Catatan ini terbilang miris mengingat Prancis menjadi tim tersubur kedua di Piala Dunia 2026 dengan 16 gol.

Mengenai lini serang timnya yang tumpul, Mbappe menyebut dirinya dan rekan-rekannya menjadi tim bingung saat menyerang.

Kebingungan ini berangkat dari kesalahan mereka saat membangun serang dan permainan apik Timnas Spanyol.

Dilansir BolaSport.com dari RMC Sport, Mbappe menilai Les Bleus gagal menjalankan taktik yang sudah dicanangkan sebelum pertandingan.

Akibatnya, dia dan rekan-rekannya bingung saat menyerang, terutama saat membutuhkan gol untuk menyamakan kedudukan atau mengatasi ketertinggalan.

"Kami tidak memainkan permainan yang kami inginkan, baik dari segi taktik, teknik, maupun level permainan secara keseluruhan," ujarnya pascalaga.

"Saat Anda tidak menjalankan apa yang seharusnya dilakukan di semifinal Piala Dunia, Anda tidak akan menang."
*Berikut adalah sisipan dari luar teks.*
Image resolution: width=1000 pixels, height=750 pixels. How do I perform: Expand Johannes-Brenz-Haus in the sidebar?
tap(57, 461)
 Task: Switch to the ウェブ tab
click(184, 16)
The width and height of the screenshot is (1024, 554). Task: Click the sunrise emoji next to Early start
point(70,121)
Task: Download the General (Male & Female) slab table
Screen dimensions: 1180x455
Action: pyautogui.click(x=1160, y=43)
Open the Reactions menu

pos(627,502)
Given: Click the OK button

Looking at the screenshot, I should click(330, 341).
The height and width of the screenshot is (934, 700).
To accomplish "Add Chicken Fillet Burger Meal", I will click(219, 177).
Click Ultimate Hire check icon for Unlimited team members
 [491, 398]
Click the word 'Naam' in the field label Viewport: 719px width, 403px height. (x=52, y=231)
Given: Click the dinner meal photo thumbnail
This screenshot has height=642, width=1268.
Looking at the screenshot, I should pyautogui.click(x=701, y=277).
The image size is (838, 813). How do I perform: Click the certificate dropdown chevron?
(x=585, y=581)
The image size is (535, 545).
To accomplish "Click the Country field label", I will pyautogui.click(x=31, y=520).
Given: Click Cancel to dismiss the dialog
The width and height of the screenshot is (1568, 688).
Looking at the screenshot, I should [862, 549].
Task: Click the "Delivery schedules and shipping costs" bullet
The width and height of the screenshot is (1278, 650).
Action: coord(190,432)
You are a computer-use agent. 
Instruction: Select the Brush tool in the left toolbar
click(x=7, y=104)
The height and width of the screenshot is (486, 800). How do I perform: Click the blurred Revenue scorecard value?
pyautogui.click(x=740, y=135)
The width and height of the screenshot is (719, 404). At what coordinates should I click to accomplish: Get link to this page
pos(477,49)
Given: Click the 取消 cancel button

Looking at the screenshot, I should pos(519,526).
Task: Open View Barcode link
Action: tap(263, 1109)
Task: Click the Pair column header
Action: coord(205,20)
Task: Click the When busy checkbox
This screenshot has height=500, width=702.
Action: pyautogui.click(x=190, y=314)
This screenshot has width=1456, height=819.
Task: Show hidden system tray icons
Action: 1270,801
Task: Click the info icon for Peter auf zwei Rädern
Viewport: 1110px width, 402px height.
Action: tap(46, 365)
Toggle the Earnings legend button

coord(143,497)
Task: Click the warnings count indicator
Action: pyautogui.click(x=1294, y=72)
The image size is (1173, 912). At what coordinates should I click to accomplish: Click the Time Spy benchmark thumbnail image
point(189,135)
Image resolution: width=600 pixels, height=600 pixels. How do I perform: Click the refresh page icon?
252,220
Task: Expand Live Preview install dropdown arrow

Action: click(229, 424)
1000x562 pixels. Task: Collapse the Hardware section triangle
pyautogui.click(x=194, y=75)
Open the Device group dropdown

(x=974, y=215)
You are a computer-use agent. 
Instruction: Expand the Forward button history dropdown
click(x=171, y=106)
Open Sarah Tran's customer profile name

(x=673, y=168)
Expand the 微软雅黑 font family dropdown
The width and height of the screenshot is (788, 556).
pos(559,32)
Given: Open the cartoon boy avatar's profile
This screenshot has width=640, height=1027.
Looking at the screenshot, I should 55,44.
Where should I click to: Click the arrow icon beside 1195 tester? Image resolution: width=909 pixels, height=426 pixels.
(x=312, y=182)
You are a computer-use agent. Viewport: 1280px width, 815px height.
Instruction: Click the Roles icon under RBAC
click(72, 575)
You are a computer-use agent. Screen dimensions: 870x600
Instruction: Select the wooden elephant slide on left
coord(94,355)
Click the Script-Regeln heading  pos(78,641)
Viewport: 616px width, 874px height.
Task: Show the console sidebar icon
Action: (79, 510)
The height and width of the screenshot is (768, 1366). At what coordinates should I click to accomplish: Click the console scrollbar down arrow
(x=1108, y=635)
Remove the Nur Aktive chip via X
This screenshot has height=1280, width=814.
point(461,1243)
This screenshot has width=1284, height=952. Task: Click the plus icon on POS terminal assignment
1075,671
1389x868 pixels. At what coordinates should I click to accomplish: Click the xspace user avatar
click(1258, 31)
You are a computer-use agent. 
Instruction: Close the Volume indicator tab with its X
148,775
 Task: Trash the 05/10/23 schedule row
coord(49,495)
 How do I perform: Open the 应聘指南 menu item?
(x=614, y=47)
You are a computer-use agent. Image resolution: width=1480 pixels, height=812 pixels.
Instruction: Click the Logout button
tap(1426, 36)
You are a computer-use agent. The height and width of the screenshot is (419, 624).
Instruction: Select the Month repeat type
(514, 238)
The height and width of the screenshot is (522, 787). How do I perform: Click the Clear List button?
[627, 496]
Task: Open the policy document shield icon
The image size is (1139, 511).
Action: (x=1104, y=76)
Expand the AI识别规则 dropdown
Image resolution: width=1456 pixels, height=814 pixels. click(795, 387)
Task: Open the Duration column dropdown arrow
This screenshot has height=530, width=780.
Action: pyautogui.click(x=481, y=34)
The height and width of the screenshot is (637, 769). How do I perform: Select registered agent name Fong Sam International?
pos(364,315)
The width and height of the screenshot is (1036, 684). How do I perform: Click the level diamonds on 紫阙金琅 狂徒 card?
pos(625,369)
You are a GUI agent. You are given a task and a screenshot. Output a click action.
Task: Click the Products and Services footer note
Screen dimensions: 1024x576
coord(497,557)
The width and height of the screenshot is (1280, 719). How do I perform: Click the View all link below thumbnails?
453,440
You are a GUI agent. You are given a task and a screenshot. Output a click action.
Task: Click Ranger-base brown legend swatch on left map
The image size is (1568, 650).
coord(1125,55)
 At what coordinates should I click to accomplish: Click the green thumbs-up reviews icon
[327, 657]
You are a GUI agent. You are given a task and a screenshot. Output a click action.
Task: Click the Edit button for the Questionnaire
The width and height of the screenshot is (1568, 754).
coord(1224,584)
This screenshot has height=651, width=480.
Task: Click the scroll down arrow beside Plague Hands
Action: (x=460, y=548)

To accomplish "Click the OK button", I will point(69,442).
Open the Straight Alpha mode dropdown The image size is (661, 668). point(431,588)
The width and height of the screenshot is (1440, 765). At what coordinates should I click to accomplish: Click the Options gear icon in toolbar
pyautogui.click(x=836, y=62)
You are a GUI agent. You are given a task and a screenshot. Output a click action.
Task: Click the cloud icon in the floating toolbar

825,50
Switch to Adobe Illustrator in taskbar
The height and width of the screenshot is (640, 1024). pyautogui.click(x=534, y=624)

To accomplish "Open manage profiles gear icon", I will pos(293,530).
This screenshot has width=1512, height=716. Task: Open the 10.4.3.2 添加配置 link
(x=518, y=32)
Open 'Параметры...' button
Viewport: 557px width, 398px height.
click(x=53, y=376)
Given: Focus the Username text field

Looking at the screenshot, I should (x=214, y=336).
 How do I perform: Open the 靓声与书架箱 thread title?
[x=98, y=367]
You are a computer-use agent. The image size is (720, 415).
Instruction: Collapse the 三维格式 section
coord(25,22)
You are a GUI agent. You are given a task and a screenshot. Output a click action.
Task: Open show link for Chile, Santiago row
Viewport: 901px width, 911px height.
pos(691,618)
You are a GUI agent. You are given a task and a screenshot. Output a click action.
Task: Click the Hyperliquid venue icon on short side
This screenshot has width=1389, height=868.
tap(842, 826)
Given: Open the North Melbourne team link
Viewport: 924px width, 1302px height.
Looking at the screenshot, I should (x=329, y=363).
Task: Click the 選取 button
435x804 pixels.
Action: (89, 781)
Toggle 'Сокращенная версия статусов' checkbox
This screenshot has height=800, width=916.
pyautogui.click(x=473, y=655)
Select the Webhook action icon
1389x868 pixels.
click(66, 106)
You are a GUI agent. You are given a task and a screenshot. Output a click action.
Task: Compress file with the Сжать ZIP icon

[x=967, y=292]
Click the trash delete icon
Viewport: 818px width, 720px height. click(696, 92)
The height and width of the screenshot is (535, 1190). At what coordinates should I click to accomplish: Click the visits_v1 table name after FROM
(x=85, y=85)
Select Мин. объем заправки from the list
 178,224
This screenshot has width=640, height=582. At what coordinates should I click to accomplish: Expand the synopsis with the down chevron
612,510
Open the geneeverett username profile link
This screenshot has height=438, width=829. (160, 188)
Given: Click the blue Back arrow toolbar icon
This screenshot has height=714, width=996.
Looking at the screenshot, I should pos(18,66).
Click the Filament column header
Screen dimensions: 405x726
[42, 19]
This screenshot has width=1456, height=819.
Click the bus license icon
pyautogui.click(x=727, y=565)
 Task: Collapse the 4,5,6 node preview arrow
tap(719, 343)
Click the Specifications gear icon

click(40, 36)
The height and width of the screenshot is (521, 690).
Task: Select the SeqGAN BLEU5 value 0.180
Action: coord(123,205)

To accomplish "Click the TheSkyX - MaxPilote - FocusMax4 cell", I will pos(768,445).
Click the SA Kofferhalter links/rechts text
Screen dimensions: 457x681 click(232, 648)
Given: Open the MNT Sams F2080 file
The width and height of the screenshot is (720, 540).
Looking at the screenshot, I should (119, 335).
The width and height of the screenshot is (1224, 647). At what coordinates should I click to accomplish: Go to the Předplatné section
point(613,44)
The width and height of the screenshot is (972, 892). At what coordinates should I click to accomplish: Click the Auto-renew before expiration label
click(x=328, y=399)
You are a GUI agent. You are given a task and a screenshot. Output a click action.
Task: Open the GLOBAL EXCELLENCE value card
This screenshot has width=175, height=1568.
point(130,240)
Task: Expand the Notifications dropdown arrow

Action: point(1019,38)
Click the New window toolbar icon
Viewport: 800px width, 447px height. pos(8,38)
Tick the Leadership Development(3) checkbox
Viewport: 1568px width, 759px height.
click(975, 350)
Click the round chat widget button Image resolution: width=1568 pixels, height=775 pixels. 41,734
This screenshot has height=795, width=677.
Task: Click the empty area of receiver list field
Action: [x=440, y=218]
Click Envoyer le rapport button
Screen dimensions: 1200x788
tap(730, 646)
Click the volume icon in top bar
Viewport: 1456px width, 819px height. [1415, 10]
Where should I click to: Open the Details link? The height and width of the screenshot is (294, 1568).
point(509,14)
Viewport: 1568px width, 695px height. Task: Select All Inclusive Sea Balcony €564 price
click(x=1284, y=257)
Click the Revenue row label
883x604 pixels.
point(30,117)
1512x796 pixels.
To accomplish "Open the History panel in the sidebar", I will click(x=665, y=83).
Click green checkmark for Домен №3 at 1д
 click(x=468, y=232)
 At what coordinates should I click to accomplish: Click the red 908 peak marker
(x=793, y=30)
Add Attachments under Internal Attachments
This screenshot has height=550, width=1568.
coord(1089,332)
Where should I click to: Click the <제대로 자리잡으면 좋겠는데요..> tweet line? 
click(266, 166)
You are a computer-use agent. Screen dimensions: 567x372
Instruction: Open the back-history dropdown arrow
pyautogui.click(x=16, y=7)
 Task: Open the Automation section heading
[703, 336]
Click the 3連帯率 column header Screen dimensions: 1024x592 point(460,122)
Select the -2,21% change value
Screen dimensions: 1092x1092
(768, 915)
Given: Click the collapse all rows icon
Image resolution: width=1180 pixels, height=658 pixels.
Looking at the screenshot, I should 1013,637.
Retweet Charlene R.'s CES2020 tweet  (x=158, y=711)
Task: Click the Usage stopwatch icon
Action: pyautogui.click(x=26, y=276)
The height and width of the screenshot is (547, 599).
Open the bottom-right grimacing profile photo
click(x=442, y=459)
"Spanyol tetap pada rencana permainan mereka yaitu sebagai tim yang gemar menguasai bola dan mengatur tempo pertandingan."

"Kami membiarkan mereka menentukan tempo. Kamilah yang seharusnya mengubah keseimbangan kekuatan, dan di situlah kami gagal."

"Rencananya adalah (kami) melakukan tekanan tinggi untuk mencegah mereka menemukan ritme permainan yang nyaman, tapi kami gagal melakukannya."

"Terlalu banyak kesalahan teknis yang terjadi. Kami tidak tahu cara memberikan ancaman saat momen itu dibutuhkan," jelasnya.

Kekalahan ini menyisakan getir bagi Mbappe yang gagal membawa Timnas Prancis mencetak hattrick lolos ke final Piala Dunia.

Sebelum edisi 2026, Si Ayam Jantan sempat menembus final pada edisi 2018 di Rusia dan 2022 di Qatar.

"Seperti yang lain, ada rasa kecewa yang mendalam. Mencapai final adalah impian kami, memberikan kesempatan bagi negara kami untuk bermimpi dan menorehkan sejarah," terusnya.

"Kini, hal ini harus kami hadapi dengan kepala tegak. Rasa kecewanya begitu besar, hingga sulit untuk diungkapkan dengan kata-kata," imbuh penyerang Real Madrid itu.